Existe-t-il d’autres solutions technologiques dont la mise en place est rapide ?
Oui, nous en proposons beaucoup avec toujours pour principe incontournable le service rendu sans intrusion dans la vie privée des gens. Dans le contexte actuel, il est nécessaire de répéter que les outils de la ville intelligente, les objets connectés, les infrastructures peuvent être utilisés de façon vertueuse pour rendre des services vraiment utiles. Contrairement à ce qu’il se fait dans certains pays où les caméras opèrent de manière intrusive à des fins de contrôle de la population, nous proposons à nos clients des solutions simples d’emploi et respectueuses des citoyens. Il est par exemple possible de recourir à des caméras placées aux entrées des parcs et jardins comme un moyen de comptage et d’indication de la fréquentation en temps réel. Les personnes désireuses de profiter de ces espaces verts peuvent ainsi s’autoréguler avec des indications aux entrées. Si la fréquentation est trop forte, alors les nouveaux venus sont appelés à attendre ou rebrousser chemin. Il s’agit d’une technologie utile au service de la sécurité.
Les caméras thermiques peuvent aussi informer les citoyens de leur température afin de les alerter et les encourager à éviter tout contact en cas de doute. Les données restent strictement personnelles sans besoin d’être partagées. Nous travaillons également avec l’un de nos clients sur la problématique des pistes cyclables. Nous pouvons mesurer le taux d’utilisation de ces pistes et procéder à des aménagements lorsque cela est nécessaire.

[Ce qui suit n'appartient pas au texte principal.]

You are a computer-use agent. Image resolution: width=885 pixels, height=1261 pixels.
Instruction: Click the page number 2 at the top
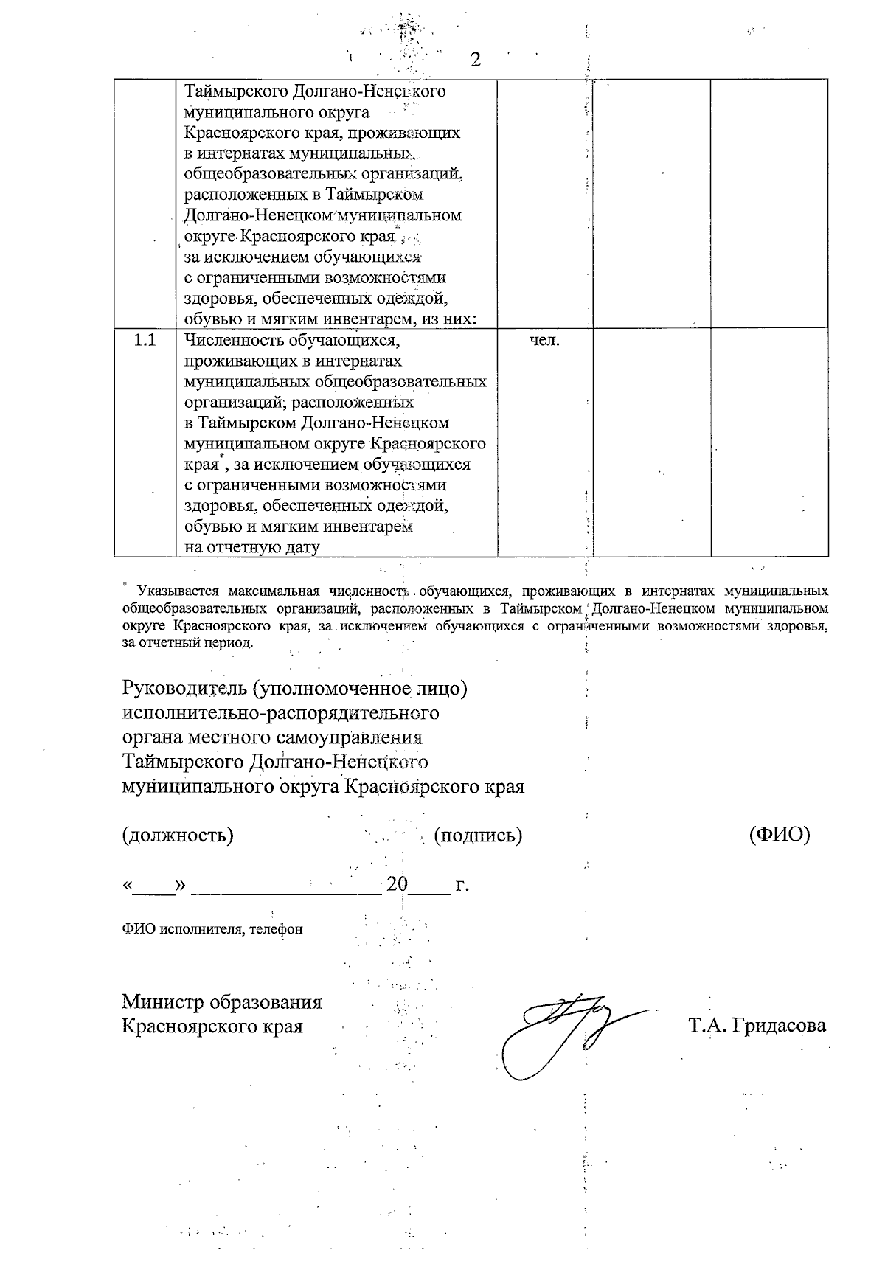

Je crois beaucoup en la capacité de la technologie à traiter et exploiter les informations localement (edge computing) et faire appel à l’autorégulation citoyenne. Je prendrais comme dernier exemple, la ville espagnole de Sant Cugat où Citelum a mis en place des luminaires qui clignotent dès lors que le niveau de bruit est trop important. Les habitants et les patrons des cafés, qui sont informés du dispositif, font preuve de civisme. Ils savent aussi que c’est une façon d’éviter des mesures plus contraignantes, comme une fermeture. Nous sommes bien dans un usage respectueux et vertueux des technologies.
La crise sanitaire va-t-elle induire des changements importants ?
J’espère qu’il va y avoir une prise de conscience à plusieurs niveaux. Premièrement, au niveau environnemental avec l’émergence d’un plus grand nombre de projets responsables. Les possibilités sont multiples avec les économies d’énergie, les mobilités douces ou encore électriques. Il faut répondre à l’impératif de développer des projets vraiment durables.
Deuxièmement, il existe un volet technologique d’ampleur avec beaucoup de solutions utiles. Je me réjouis des retours très positifs de François Rebsamen et de son équipe à propos du projet OnDijon. Un projet que la Métropole a pensé pour les habitants et dont les fruits sont bien visibles.
Enfin, il est primordial de remettre l’humain et le social au centre de l’équation. Il faut arriver à convaincre les citoyens de l’intérêt des dispositifs mis en œuvre. Pour cela, la concertation et le respect des attentes de chacun, notamment en termes de respect de la vie privée, sont incontournables. La crise que nous traversons peut changer les mœurs. A nous d’accompagner ces changements pour les rendre vertueux.